Aos poucos, a população e os governantes vão compreendendo um pouco mais do poder e risco da ausência de regulação das big techs. No ano passado, por exemplo, o TSE (Tribunal Superior Eleitoral) se viu estrangulado pela dificuldade de remoção de conteúdo e pela falta de colaboração das empresas.
Meta e Google tornaram-se o Leviatã de Hobbes, um estado paralelo. Instituições privadas — e, por assim serem, a elas não é reservada plena liberdade de agir — que ditam o que pode ou não circular na web. Há tempos que tem sido assim. Educam, fazem lobby e esperneiam quando o Estado — legítimo a regular — tenta impor algumas regras.
O Projeto de Lei (PL) 2.630/20 — conhecido como o PL das Fake News — possui defeitos e é necessário discuti-los com mais calma, sem dúvidas. Entretanto, da campanha iniciada pela Google, com publicações direcionadas, impulsionamento orgânico fraudulento e publicidades obscuras, não podemos passar a tê-los como os paladinos da liberdade de expressão.
Quem faz busca no Google hoje perceberá que incluíram um link para seu posicionamento sobre o PL das Fake News, com chamadas bem alarmistas, gerando o medo na população de que a “internet não será a mesma”. Esse poder das big techs podemos discutir em outro momento e, para isso, sugiro a leitura da obra de Shoshana Zuboff, A Era do Capitalismo de Vigilância.
A Google, sobretudo, revolta-se contra o PL 2.630, resumidamente, porque ele retira dela a liberdade de remover o que bem entender sem dar satisfação a ninguém e a obriga a remunerar por conteúdo de direito autoral. Quanto a essa segunda parte, reconheço, é legítima a queixa, até pelo fato de muitos produtores de conteúdo se valerem das ferramentas para serem conhecidos. Os jornais, igualmente, aprenderam a monetizar e usar as redes para atrair clientes leitores.
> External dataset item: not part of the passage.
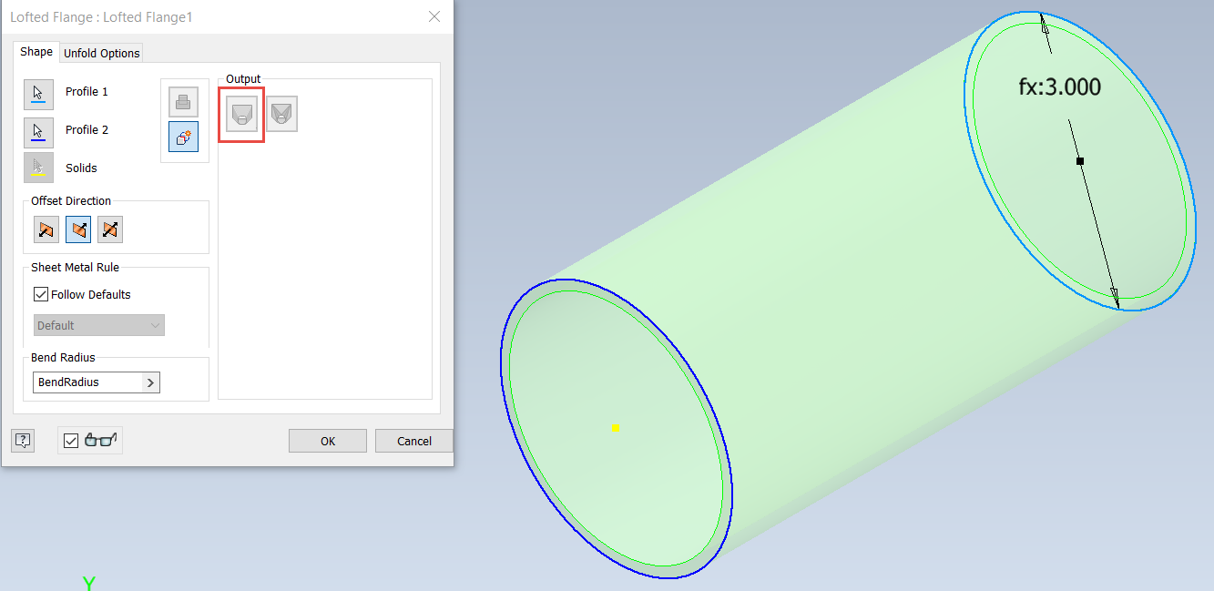Image resolution: width=1214 pixels, height=591 pixels.
Task: Select the Profile 2 picker icon
Action: click(37, 131)
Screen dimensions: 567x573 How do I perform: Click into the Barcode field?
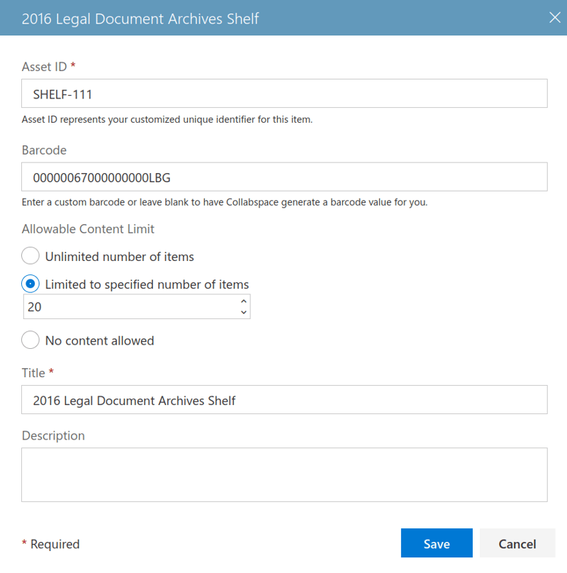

Diz a nota da Google que “a criação de uma legislação de internet com o potencial de impactar a vida de milhões de brasileiros e empresas todos os dias precisa ser feita de uma maneira colaborativa e construtiva. (…) Na prática, como resultado do PL 2630, as plataformas ficariam impedidas de remover conteúdo jornalístico com afirmações falsas como ‘A vacina de Covid-19 irá modificar o DNA dos seres humanos’, ou seja, continuariam disponíveis na busca do Google e no YouTube, gerando ainda mais desinformação”.
Concordo. A internet tem essa característica maravilhosa de construção conjunta, descentralizada. Todavia, embora a passagem seja apelativa — no sentido pretendido pela Google — as plataformas nunca foram impedidas de remover conteúdo, contas ou perfis em redes sociais que bem entendessem, sem qualquer critério claro, transparente. Aliás, nos últimos anos, diversas contas — muitas sequer envolvidas em pleito eleitoral — foram removidas sem que ao titular fosse garantido o direito de saber qual a conduta que violou. Às vezes, um post desavisado, denunciado, torna-se motivo para o algoritmo remover uma conta inteira. Isso gera prejuízos não só à liberdade de expressão, mas também econômicos, dado que muitos auferem sua subsistência a partir ou incentivada pelas redes sociais.
O PL fala em transparência e prevê que as redes precisarão garantir a defesa e informar ao usuário as razões da remoção. Nada demais. Está na Constituição, no Código de Defesa do Consumidor, no Marco Civil da Internet e na Lei Geral de Proteção de Dados Pessoais: dever de transparência.
Outros aspectos do PL são preocupantes. A entidade de supervisão, precisamente apelidada de Ministério da Verdade, era algo extremamente preocupante e antidemocrático. Era, porque há notícia de que foi removida do texto que será submetido à aprovação. Amém!
Ademais, estender imunidade parlamentar, impedindo que esses tenham suas contas ou conteúdos removidos, ainda que ilícitos, parece-me arriscado e, de fato, poderá contribuir para a disseminação da desinformação.
Entretanto, é hora de uma legislação que exija mais transparência das big techs. Poderia resumir-se a isso e, assim, haveria mecanismos melhores para poder fiscalizar remoção abusiva ou conivência com conteúdo ilícito.
Rafael Maciel é advogado, especialista em Direito Digital e Proteção de Dados Pessoais, Autor do livro Manual Prático sobre a Lei Geral de Proteção de Dados Pessoais e professor e também membro da International Association of Privacy Professionals (Iapp).